## Inténtalo
En el texto proporcionado, ¿quién afirma que nos movemos con inquietud entre la razón científica y la creación artística?

## Texto proporcionado
::::
Todavía estamos viviendo con las consecuencias de esta revolución. Las dos formas rivales de ver el mundo —la luz fría e imparcial de la razón científica desinteresada, la pasión y el vigor de la creación artística— constituyen la incoherencia moderna. Ambas parecen ser igualmente ciertas e igualmente válidas, en ocasiones, pero son fundamentalmente incompatibles. Como anota Isaiah Berlin, nos movemos con inquietud entre uno y otro ámbito, conscientes de su incompatibilidad.
::::
## Datos disponibles
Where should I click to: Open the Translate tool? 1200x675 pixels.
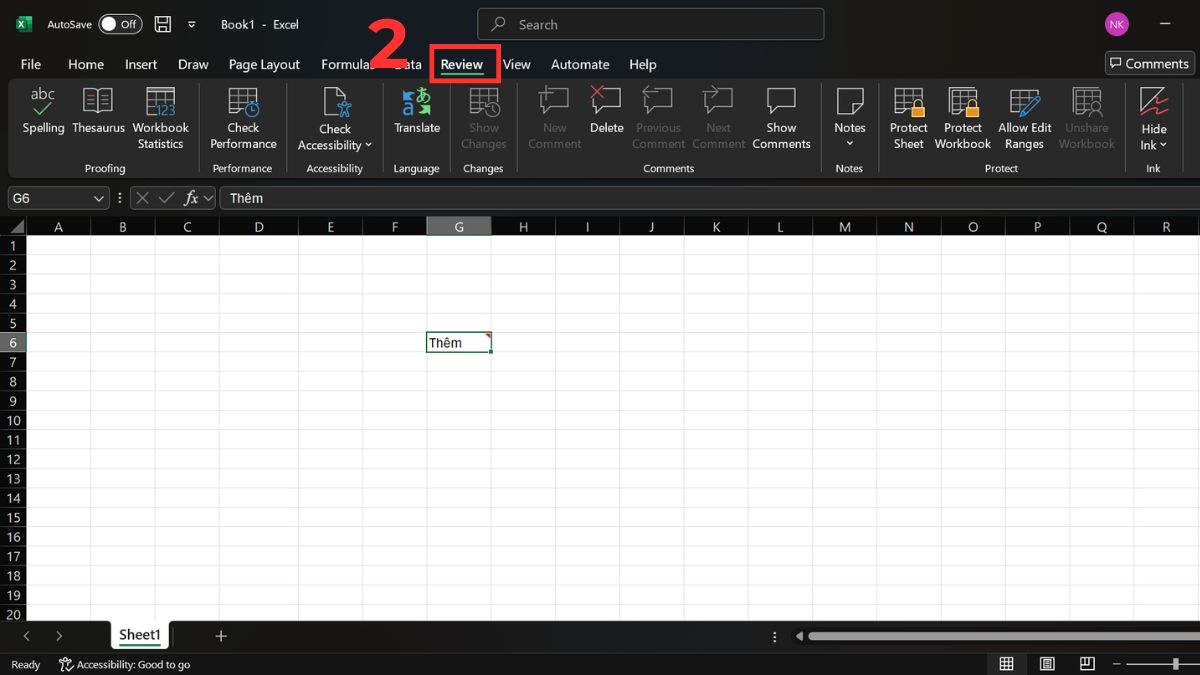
::::
## Solución del ejercicio
Isaiah Berlin.